» YOUR GOAL: Locate the string "screenshot" throughout the material and copy every line in which it occurs.

» DATASET RECORDS:
- - - -

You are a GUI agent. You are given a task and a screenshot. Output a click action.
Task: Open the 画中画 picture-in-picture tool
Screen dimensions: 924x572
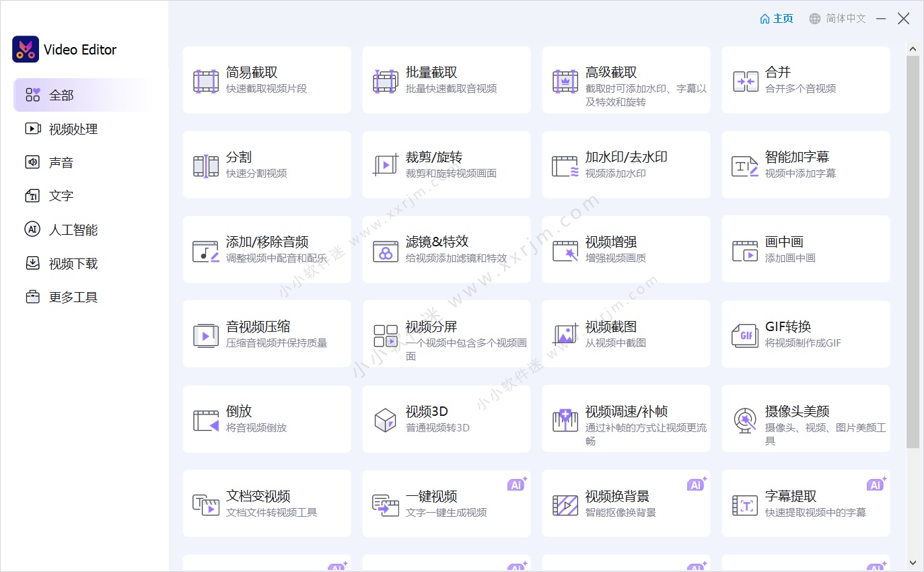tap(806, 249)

- - - -

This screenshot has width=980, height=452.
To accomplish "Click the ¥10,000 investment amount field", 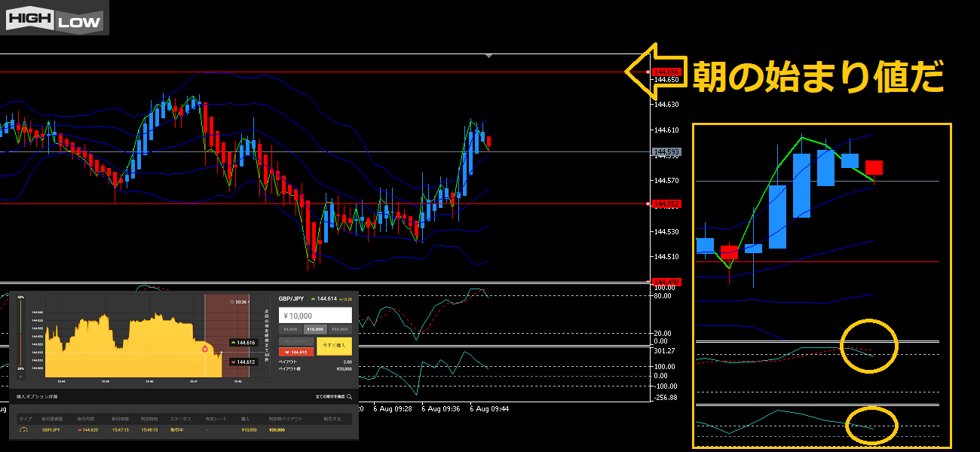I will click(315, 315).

- - - -

» RESPONSE BOX:
You are a GUI agent. You are given a task and a screenshot. Output a click action.
This screenshot has width=980, height=452.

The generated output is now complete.